Ahmad Bagdja, presidente de la junta ejecutiva del Nahdlatul Ulama, mayor agrupación musulmana indonesia con 40 millones de afiliados, rehusó, por su parte, entrevistarse con el visitante del Pacífico, a quien considera la sombra del Jefe de la Casa Blanca en el Pacífico.
El ejecutivo australiano viajó a Indonesia como parte de una gira maratónica que también lo llevó a Estados Unidos y Gran Bretaña.

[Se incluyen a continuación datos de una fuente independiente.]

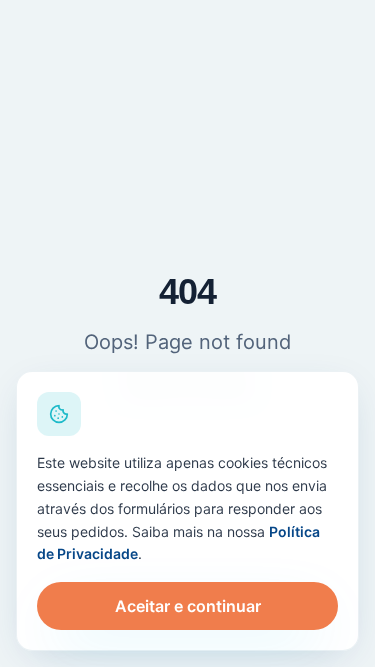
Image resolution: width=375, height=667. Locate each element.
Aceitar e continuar (188, 606)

En estos dos últimos países participó en los toques finales de los preparativos para una acción de Bush contra Iraq.
Desde que ésta fue alardeada por el dirigente estadounidense, el mandatario australiano asumió la peligrosa doctrina de “atacar antes de que ataquen” y retó al Consejo de Seguridad de la ONU cuando opinó que la Carta que rige a la organización internacional debe contemplar agresiones preventivas.
Tras alegar que la batalla es contra Hussein, y no contra el Islam, Howard le trasmitió a Megawati que su apoyo a una guerra contra Iraq es de mucha importancia para Bush, lo cual no deja dudas sobre el papel de “enviado especial” que jugó en la nación asiática.
Para ratificar la postura de Yakarta, el vocero del ministerio indonesio de Asuntos Exteriores, Marty Natalegawa, indicó que su gobierno aboga por una solución negociada y descartó cualquier participación en un conflicto de esa índole.
“Ya adoptamos una decisión en ese sentido, aunque respetamos la posición de Australia”, recalcó.
Con la misma tarea, pero también sin ningún resultado, el embajador estadounidense en Indonesia, Ralph L. Boyce, pretendió hace poco el respaldo de la administración Megawati a la política antiiraquí de la Casa Blanca.
“No me uniré de ninguna manera a Bush si por fin desata una contienda en el Medio Oriente de imprevisibles consecuencias para el mundo”, fue entonces la respuesta de la estadista.
Al cabo de inútiles esfuerzos y coqueteos diplomáticos de doble rasero, Howard no logró su objetivo y tuvo que regresar a Canberra sin el sí de Yakarta y recibiendo una “cálida bienvenida” de protestas populares esforzadas por evitar una tercera guerra contra la humanidad.
Para colmo de aislamiento, el aspirante a cumplir los caprichos de la Casa Blanca tampoco lleva los pantalones en casa propia, pues los senadores de la oposición Laborista, Verdes, Demócrata e Independiente adoptaron una moción de condena, 34 votos contra 31, a su conducta en torno al tema iraquí.
Cuando presentó el documento, John Kaulkner, jefe de los legisladores laboristas, afirmó sin pelos en la lengua que Howard jamás consultó al pueblo y al Senado australianos sobre el envío de fuerzas élite al hemisferio norte.
A pesar de que el voto sólo tiene un valor simbólico sin peligros legislativos para el censurado, es la primera vez en 102 años que un mandatario en funciones recibe una moción de desconfianza por parte del Senado, lo cual hace tambalear a la actual administración, inclinada cada vez más hacia la derecha.
En un desesperado intento por salvar su responsabilidad, Howard, del conservador Partido Liberal, alegó ante el Parlamento haber facilitado informaciones de inteligencia al secretario de Estado norteamericano Colin Powell, que a la larga nunca fueron convincentes.
El líder del Partido Laborista, Simon Crean, alertó a Howard que si prosigue ignorando la voluntad del pueblo y beneficiando al dirigente de la Casa Blanca, vestirá de luto a muchas familias australianas.
La política estatal fue repudiada en la última encuesta de opinión pública hecha por el periódico The Australian, según la cual un 76 por ciento de la población se opone a una invasión contra Bagdad, liderada por el Pentágono.
A estas alturas, Howard tiene ante sí dos opciones: escuchar el clamor pacifista de la mayoría de los australianos y de naciones vecinas como Indonesia o seguir al servicio de Bush, un halcón adicto a las armas y las misiones absurdas.